De volksmond had dus deze naam ‘letters van de flamengos’ bedacht voor tekeningen die niemand begreep. Hoe was men daarbij gekomen en hoe wisten analfabete mensen hier in het verre binnenland van die naam? Dat antwoord kreeg ik vrij snel. Of ik dan nooit gehoord had dat het woord Flamengos een verwijzing was naar de Hollanders en dat de Hollanders Brazilië een tijd bezet hadden gehouden?
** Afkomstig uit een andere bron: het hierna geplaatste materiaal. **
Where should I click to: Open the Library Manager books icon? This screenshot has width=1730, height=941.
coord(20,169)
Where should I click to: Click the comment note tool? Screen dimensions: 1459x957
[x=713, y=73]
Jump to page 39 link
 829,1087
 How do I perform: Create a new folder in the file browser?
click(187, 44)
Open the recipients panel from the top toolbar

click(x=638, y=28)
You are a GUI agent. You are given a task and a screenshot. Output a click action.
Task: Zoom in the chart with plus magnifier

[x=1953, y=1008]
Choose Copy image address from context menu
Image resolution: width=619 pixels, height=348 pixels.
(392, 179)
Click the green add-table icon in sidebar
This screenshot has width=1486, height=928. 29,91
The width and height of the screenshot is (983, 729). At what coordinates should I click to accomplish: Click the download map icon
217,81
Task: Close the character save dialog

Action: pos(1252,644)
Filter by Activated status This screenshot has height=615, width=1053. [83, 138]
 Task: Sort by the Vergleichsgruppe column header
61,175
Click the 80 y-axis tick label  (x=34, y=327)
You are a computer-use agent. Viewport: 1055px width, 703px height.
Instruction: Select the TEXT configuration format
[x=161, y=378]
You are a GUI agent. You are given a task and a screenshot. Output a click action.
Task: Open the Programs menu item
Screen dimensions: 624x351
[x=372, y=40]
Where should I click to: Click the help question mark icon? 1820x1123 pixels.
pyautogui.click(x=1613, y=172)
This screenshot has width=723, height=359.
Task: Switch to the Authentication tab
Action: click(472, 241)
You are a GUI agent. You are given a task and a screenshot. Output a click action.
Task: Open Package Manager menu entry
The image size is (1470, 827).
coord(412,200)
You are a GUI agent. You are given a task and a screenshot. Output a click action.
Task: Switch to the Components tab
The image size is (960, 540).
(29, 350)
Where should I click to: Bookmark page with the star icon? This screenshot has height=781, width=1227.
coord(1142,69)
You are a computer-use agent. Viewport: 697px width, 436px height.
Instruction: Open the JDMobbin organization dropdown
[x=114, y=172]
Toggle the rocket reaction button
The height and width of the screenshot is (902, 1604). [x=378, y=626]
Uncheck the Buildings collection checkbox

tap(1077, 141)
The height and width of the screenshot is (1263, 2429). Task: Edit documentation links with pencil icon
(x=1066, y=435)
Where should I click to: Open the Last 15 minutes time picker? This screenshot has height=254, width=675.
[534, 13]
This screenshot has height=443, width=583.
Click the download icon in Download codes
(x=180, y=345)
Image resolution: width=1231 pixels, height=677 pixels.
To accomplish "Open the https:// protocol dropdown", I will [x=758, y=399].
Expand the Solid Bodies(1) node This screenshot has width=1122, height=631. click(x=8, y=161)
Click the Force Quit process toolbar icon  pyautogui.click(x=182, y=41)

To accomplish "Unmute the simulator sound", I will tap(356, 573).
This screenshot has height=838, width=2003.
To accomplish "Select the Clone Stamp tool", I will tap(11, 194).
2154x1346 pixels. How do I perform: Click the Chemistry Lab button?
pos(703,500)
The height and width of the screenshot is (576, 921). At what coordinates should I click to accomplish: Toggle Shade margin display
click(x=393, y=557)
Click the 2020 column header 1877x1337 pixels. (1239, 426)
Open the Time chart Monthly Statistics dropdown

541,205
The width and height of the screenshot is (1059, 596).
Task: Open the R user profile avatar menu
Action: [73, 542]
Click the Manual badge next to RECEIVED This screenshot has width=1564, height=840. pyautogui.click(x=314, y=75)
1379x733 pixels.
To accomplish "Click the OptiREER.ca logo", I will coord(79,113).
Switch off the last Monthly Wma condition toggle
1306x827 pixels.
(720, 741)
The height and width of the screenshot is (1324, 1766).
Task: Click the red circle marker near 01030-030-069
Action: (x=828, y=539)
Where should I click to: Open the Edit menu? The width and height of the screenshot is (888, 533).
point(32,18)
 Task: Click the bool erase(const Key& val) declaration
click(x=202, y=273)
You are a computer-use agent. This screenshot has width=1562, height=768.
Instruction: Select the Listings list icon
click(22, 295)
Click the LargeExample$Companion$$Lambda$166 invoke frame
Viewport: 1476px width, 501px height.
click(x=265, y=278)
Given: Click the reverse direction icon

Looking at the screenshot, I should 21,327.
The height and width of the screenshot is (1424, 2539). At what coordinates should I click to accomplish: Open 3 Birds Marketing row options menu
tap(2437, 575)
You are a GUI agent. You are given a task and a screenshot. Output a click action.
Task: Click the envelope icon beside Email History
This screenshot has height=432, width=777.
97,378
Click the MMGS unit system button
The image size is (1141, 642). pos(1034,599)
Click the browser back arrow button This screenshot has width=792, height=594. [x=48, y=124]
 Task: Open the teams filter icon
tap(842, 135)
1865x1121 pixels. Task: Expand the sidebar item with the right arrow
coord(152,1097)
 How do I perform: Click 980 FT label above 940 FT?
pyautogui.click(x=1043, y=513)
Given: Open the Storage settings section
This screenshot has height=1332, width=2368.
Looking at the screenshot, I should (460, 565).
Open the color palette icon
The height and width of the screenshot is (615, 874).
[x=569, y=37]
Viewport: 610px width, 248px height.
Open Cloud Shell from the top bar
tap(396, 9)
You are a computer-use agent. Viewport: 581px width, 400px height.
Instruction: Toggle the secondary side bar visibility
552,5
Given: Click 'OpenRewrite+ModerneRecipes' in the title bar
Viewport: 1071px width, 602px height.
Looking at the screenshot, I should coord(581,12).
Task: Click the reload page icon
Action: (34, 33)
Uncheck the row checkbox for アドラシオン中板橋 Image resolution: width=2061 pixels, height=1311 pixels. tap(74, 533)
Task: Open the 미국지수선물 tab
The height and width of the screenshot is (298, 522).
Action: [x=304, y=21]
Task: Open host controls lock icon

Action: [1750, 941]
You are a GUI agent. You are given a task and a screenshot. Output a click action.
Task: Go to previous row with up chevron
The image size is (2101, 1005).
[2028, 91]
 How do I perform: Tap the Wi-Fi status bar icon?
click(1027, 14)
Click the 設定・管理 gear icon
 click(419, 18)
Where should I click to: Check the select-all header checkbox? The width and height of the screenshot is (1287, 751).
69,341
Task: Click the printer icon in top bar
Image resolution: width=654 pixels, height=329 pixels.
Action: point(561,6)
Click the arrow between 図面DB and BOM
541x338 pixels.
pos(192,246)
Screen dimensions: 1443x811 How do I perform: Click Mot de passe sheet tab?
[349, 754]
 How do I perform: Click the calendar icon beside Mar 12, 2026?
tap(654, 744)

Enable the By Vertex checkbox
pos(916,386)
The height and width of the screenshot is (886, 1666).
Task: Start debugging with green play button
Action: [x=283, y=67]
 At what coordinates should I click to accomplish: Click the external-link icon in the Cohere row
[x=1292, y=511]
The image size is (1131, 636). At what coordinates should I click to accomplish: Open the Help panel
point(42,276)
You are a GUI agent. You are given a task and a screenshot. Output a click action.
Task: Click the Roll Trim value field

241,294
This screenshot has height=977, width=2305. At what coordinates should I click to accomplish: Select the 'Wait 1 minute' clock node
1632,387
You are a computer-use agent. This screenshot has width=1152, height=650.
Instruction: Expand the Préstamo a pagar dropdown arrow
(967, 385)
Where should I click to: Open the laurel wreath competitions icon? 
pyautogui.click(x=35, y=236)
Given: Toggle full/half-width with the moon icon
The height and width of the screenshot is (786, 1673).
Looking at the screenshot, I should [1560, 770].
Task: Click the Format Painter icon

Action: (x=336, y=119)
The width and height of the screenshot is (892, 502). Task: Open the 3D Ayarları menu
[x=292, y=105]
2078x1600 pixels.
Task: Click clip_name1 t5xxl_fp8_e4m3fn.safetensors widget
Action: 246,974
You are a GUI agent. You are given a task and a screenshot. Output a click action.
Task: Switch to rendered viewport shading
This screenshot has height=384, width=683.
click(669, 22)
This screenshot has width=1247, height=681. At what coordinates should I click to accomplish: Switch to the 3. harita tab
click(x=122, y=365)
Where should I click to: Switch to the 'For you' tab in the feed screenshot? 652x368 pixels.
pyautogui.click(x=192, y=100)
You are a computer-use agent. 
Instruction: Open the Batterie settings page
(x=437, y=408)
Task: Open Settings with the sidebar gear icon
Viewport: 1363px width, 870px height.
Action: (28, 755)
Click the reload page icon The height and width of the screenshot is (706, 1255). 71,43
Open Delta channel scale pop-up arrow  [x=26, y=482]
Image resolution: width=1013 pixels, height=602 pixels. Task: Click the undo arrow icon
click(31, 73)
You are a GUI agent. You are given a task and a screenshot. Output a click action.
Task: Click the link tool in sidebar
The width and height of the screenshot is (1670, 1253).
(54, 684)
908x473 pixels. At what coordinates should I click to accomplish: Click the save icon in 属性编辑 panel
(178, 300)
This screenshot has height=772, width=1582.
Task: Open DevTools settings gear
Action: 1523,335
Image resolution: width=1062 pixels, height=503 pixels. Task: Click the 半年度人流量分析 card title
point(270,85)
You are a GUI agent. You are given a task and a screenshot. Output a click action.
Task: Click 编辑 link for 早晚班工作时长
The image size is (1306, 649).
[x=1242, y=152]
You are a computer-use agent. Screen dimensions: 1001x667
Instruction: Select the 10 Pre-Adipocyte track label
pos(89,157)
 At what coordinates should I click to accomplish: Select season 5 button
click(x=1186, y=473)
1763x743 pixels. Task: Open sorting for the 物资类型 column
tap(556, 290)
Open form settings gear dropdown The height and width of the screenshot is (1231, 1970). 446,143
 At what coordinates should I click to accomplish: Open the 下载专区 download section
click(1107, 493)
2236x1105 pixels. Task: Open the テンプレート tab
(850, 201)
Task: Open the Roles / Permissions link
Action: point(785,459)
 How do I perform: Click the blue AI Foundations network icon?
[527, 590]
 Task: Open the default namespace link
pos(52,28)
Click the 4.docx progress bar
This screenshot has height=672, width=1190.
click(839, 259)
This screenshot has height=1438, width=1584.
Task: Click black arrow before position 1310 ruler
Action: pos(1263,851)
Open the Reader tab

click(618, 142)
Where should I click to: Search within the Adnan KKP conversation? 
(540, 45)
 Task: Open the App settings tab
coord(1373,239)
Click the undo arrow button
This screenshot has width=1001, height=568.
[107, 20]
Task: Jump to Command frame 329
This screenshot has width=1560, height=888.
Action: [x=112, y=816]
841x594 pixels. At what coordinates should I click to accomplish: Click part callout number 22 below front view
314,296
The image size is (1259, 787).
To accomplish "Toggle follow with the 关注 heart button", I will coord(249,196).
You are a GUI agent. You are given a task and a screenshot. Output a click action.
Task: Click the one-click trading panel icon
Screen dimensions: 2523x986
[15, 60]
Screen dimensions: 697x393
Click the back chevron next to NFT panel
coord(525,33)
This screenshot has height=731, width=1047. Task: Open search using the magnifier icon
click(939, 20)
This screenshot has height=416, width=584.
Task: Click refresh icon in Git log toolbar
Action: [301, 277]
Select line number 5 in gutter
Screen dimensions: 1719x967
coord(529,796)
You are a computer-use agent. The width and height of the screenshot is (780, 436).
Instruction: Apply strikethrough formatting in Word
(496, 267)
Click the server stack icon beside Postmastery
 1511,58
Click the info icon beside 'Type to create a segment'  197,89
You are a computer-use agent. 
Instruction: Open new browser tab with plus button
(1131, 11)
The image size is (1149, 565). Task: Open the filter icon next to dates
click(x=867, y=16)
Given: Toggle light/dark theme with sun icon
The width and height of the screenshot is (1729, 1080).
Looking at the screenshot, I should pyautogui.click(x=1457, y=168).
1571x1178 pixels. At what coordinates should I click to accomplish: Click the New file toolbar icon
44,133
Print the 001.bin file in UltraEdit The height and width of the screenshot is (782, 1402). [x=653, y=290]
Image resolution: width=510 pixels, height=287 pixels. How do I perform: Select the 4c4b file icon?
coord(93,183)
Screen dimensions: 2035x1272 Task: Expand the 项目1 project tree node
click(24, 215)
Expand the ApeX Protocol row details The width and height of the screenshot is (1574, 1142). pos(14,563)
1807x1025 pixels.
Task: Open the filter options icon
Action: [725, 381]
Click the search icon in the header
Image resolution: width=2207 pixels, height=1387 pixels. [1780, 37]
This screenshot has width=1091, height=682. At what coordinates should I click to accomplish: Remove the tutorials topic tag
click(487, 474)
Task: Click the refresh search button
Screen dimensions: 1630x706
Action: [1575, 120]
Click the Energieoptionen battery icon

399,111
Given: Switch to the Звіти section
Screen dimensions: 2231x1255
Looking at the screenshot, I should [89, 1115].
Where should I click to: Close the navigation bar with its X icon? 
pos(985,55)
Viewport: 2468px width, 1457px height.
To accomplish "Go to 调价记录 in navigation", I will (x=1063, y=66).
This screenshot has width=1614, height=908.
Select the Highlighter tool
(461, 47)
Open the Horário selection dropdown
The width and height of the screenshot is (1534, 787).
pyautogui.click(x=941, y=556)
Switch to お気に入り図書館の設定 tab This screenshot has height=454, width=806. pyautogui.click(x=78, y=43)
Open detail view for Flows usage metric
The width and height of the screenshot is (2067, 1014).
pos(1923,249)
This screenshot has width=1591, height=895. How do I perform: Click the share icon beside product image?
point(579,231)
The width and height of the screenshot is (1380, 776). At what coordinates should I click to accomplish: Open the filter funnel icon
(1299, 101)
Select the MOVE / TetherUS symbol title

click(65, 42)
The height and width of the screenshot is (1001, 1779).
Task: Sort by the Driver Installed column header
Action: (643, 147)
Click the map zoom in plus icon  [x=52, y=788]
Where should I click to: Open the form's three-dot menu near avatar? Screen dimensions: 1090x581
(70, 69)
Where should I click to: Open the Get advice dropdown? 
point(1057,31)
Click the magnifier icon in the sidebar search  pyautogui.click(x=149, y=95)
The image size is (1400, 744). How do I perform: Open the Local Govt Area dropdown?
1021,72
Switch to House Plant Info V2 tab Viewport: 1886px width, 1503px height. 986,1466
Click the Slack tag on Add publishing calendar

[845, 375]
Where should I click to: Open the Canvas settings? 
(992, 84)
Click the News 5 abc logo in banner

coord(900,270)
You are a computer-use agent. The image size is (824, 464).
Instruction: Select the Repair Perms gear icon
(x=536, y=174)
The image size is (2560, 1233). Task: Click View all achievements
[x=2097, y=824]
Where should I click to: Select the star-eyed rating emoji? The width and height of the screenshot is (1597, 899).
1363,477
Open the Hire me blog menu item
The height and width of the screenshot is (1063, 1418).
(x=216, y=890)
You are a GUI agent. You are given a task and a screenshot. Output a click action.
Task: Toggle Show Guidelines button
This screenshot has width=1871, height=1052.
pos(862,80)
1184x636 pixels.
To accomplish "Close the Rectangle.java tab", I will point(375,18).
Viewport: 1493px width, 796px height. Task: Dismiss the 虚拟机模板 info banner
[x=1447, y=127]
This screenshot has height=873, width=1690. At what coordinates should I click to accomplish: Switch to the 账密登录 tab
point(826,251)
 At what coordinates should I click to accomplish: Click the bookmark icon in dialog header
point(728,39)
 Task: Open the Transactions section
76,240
Deze ‘letreiros dos flamengos’ waren dus een verwijzing naar de onbegrijpelijke taal die zij gesproken hadden en hun aanwezigheid in Brazilië in de jaren 1630-1654, een stukje vaderlandse geschiedenis dat ik niet kende, maar dat hier in Brazilië zeer beroemd is. Het doet de mensen vaak verzuchten: waren de Hollanders maar niet weggegaan, want dan zou ons land er heel wat beter voorstaan. Ik ga daar maar nooit op in.